=== Exercise material ===
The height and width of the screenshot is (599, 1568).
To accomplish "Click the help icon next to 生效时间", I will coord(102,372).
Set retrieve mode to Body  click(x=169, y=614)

...

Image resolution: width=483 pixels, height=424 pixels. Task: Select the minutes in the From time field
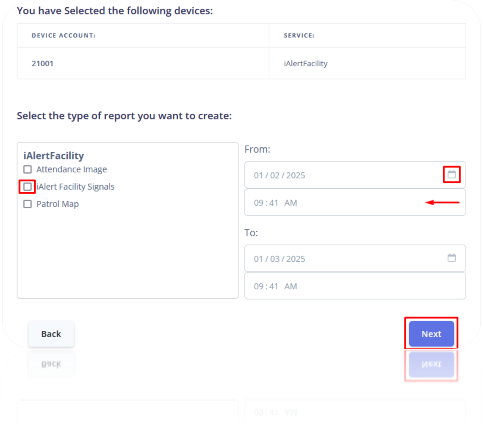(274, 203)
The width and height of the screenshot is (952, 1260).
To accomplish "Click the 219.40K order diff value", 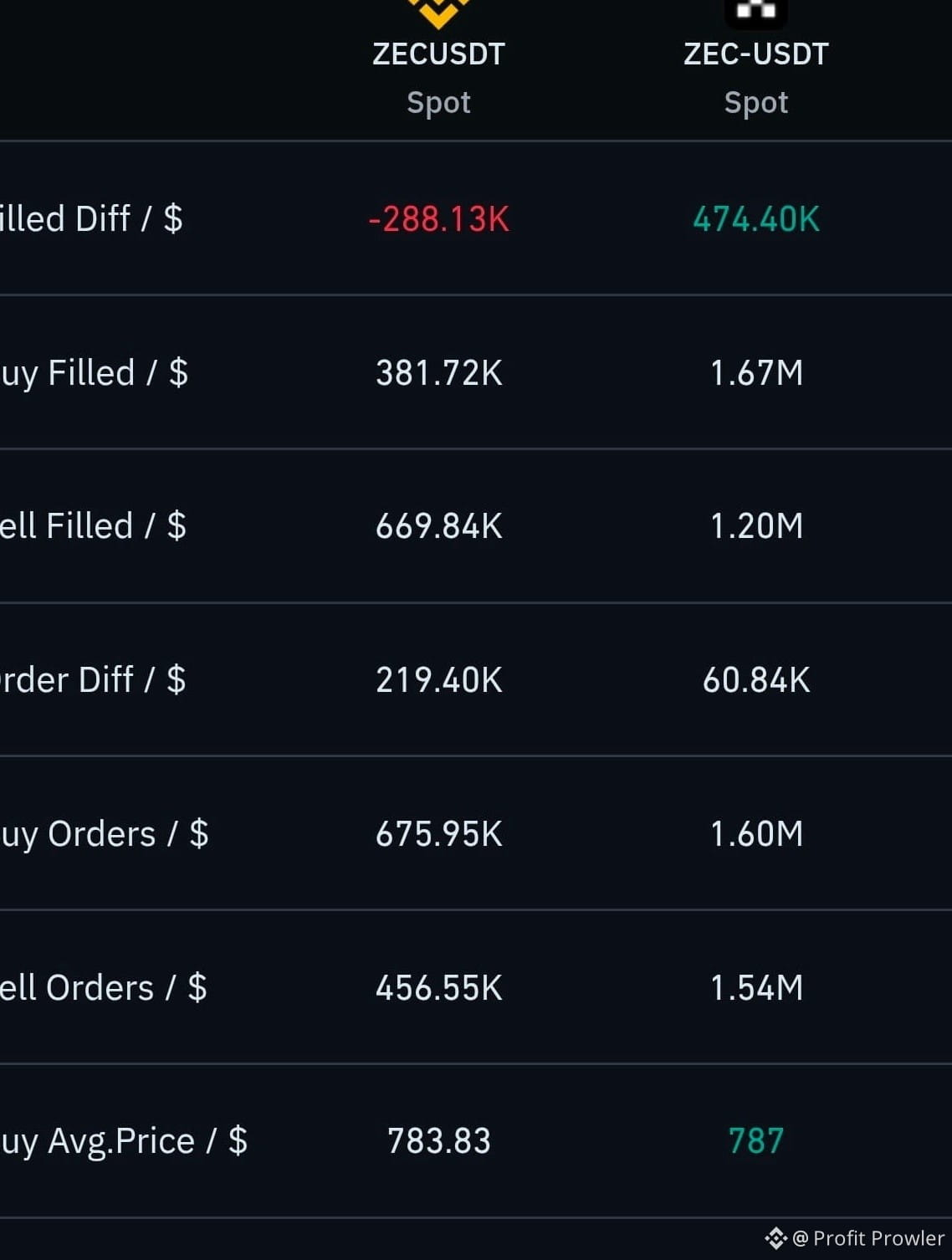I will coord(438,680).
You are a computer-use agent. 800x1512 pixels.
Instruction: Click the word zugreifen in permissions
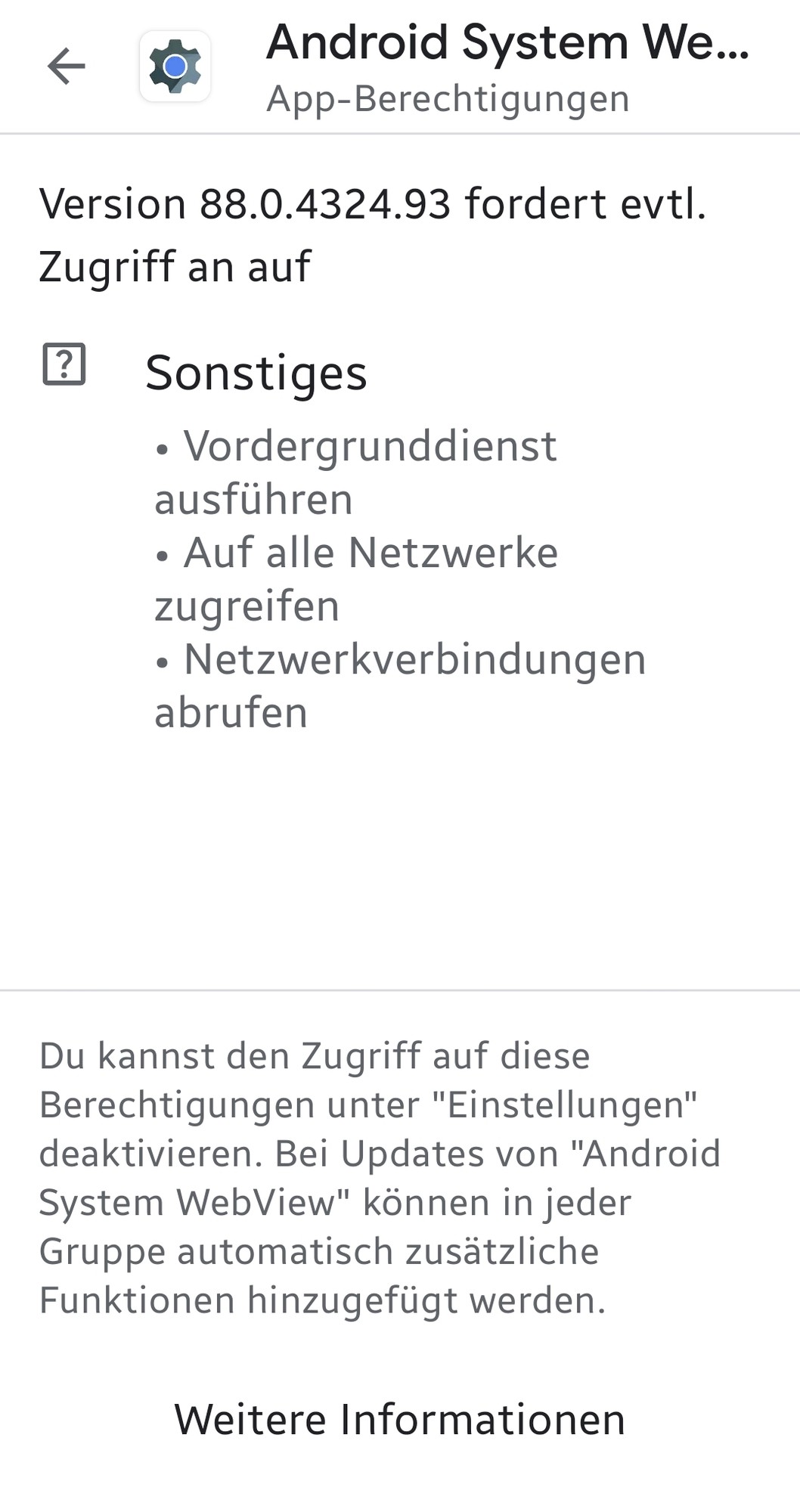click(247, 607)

--

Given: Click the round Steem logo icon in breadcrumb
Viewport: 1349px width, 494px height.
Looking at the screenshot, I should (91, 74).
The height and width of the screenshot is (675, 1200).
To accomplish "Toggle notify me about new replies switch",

=== Direction ===
Repeat the rows starting at the line that contains "You are a computer-use" and ending at the line that contains "click(247, 607)", with both of those lines included. Leave the pictures out of your answer.

=== Output below ===
You are a computer-use agent. 800x1512 pixels.
Instruction: Click the word zugreifen in permissions
click(247, 607)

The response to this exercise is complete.